▶ _What the task requires_
Word for word, transcribe the data below from the line with "The width and" to the line with "Click the Configure...", keeping both of those lines.

▶ _Data to process_
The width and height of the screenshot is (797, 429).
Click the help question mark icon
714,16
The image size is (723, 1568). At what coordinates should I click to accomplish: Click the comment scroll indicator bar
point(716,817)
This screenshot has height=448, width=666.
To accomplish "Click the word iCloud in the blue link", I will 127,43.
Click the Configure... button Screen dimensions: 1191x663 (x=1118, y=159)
* * *
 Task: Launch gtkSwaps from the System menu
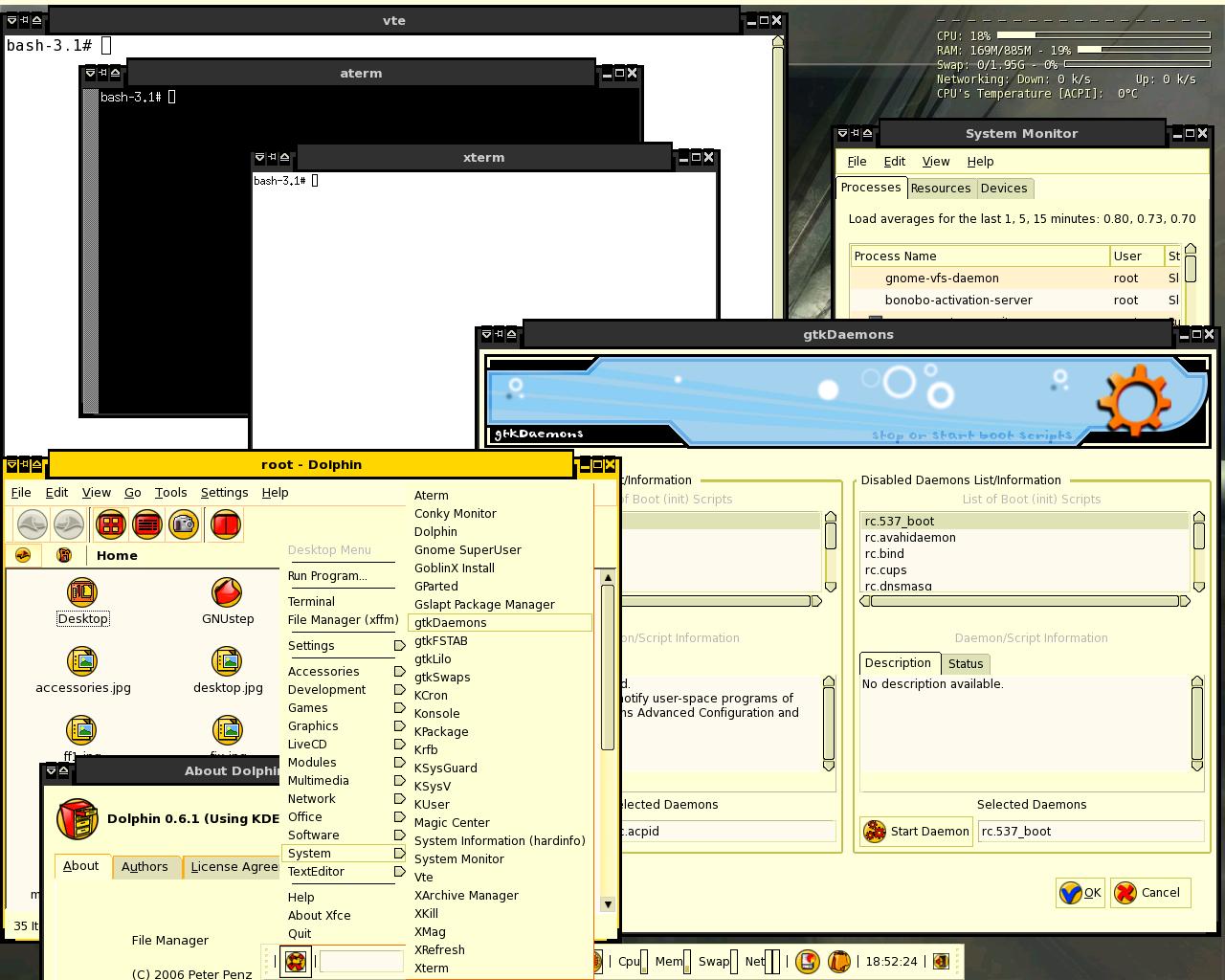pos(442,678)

▶ _Output for this exercise_
The width and height of the screenshot is (797, 429).
Click the help question mark icon
714,16
The image size is (723, 1568). At what coordinates should I click to accomplish: Click the comment scroll indicator bar
point(716,817)
This screenshot has height=448, width=666.
To accomplish "Click the word iCloud in the blue link", I will 127,43.
Click the Configure... button Screen dimensions: 1191x663 (x=1118, y=159)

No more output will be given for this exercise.